The second myth we have been studying for Witchlines is the Russian Baba Yaga tale, The Frog Princess. In this story the frog-wife, Vasilisa the Wise, has her frog skin destroyed by her husband, Ivan. She is then forced to return to the realm of Koshchei the Deathless. Ivan must go on a journey to find her; but what isn’t told is what happens to Vasilisa while she waits.
On The Tip Of The Needle
Life waits on the tip of a needle.
The needle is inside an egg, the egg is inside a duck, the duck is inside a hare, the hare is inside a trunk, and the trunk is at the top of a tall oak tree.
The tree stands bare, poised between winter and a spring that does not come, at the bottom of a steep-sided valley where light barely reaches. A perpetual twilight cloaks the place with dimness, broken only by the pale glow of swan feathers shed at my feet. My woman-skin is all I have now, and I am cold, shivering in the damp, stale air.
A sliver of moon, neither waxing nor waning, pierces the sky, a sharp piece of bone; and I hear the rattle of Koshchei’s bones as he stalks about his realm, as naked and spindly as the old oak.

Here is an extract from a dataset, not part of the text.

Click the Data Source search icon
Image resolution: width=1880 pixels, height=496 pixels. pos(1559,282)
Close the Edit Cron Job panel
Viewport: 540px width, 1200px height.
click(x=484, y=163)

There is no movement, no breeze, only stillness. The day seems to be ending—always ending—falling towards a longed-for night, yet the stars never appear to whirl as they should. The world remains colourless, silent, grieving for the lost certainty of darkness and light. Icy water seeps up through the sodden ground to numb my feet, and exhale its reek of rot, its stench of stagnancy. My mouth is dry, but I cannot drink this foul fluid, for near me is a shallow pool filled with frogspawn on the verge of decomposing, a becoming that will not be. Beside my unrealised children, my dormant dreams, I sit and brood on my fate, holding the memory of warmth within, the memory of wings, of clean water, of life and growth and never-ending change.
With the tip of a feather, I trace meandering lines on the muddy ground. Lines that turn this way and that, swirling inwards and outwards, always moving, always journeying, seeking and finding. Lines that tell of life, and the Mystery, and the insides of bodies—mine, Her’s, earth’s.
Koshchei the Deathless is near, and he is always hungry. I hear him gnawing on the bones of his own gaunt body, scraping at the lifeless ground with his fingernails, looking for any trace of sustenance. He moans and cries out a lament, which echoes through the valley, the song of a sad ghost, a decaying god. I pity him as much as I fear him, but I know he must die.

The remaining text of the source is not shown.